AIM OF THE EXERCISE - Look in the data below for the line that has "Given: Open the Musefeed navigation item", then print exactly every line from there through the line that has "Task: Browse for", leaving pictures out.

RECORDS SHOWN -
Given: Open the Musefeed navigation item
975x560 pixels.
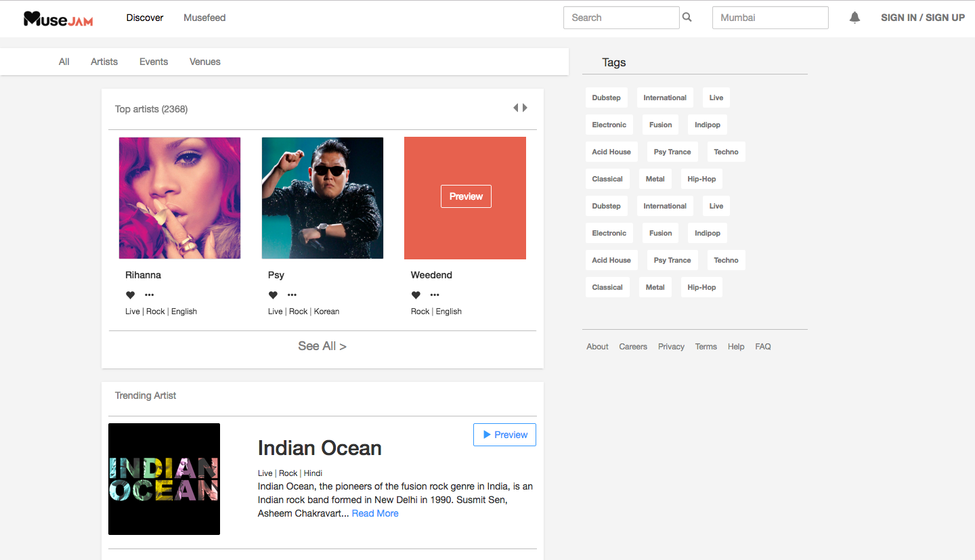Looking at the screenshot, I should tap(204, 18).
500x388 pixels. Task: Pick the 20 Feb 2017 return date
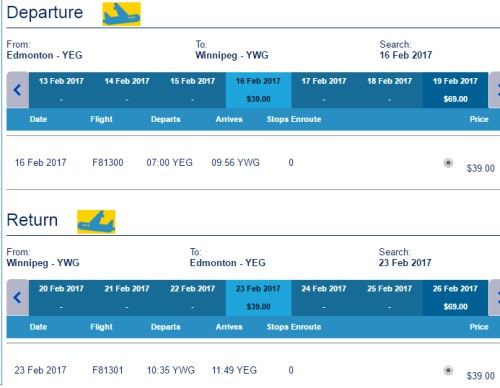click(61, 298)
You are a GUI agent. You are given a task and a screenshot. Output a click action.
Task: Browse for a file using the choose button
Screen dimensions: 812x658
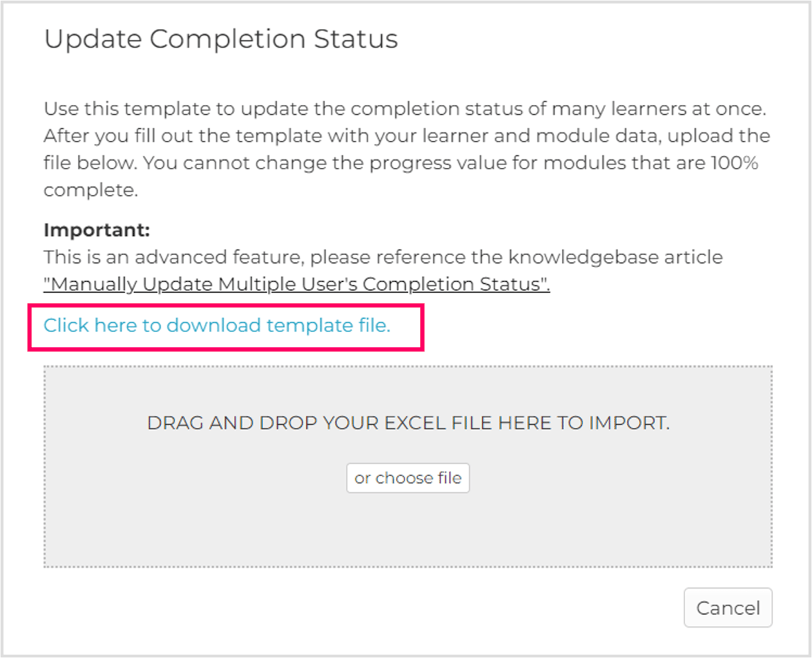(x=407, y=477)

--

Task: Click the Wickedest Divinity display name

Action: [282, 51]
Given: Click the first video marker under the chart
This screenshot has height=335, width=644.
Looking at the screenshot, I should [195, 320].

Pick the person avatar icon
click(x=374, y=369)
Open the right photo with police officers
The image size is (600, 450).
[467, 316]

PROBLEM SOLUTION -
Given: Open the Musefeed navigation item
975x560 pixels.
Looking at the screenshot, I should tap(204, 18).
500x388 pixels. Task: Pick the 20 Feb 2017 return date
click(61, 298)
You are a GUI agent. You are given a task and a screenshot. Output a click action.
Task: Browse for a file using the choose button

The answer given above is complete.